1. a secondary cell, is characterized in that, described secondary cell comprises: positive pole, negative pole, and electrolyte, and described positive pole comprises: positive electrode collector, comprise the carbon-coating of adhesive and carbon and active material layer, and described electrolyte comprises: LiPF ₆and LiFSI.

2. secondary cell according to claim 1, is characterized in that, described adhesive is METHYLPYRROLIDONE non-solubility adhesive.

3. secondary cell according to claim 1, is characterized in that, described adhesive is polyacrylate series of binders, alginates series of binders, polyvinyl alcohol or butadiene-styrene rubber/carboxymethyl cellulose.

4. secondary cell according to claim 1, is characterized in that, described carbon is selected from the group be made up of graphite, carbon black, acetylene black, carbon nano-tube, Graphene, Ketjen black and acetylene carbon black.

5. secondary cell according to claim 1, is characterized in that, described carbon-coating comprises carbon and adhesive with the weight ratio of 1:0.2 to 1.2.

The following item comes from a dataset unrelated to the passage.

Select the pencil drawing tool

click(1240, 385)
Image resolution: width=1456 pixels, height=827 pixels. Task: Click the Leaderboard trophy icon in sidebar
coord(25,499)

6. secondary cell according to claim 1, is characterized in that, described LiFSI and LiPF ₆comprise in the electrolytic solution with the weight ratio of 1:0.3 to 2.0.

7. secondary cell according to claim 1, is characterized in that, described carbon-coating prevents described active material layer from directly contacting with described positive electrode collector.

8. secondary cell according to claim 1, is characterized in that, described active material layer comprises METHYLPYRROLIDONE.

9. secondary cell according to claim 1, is characterized in that, uses the expansion of carbon-coating in the process of secondary cell to be prevented.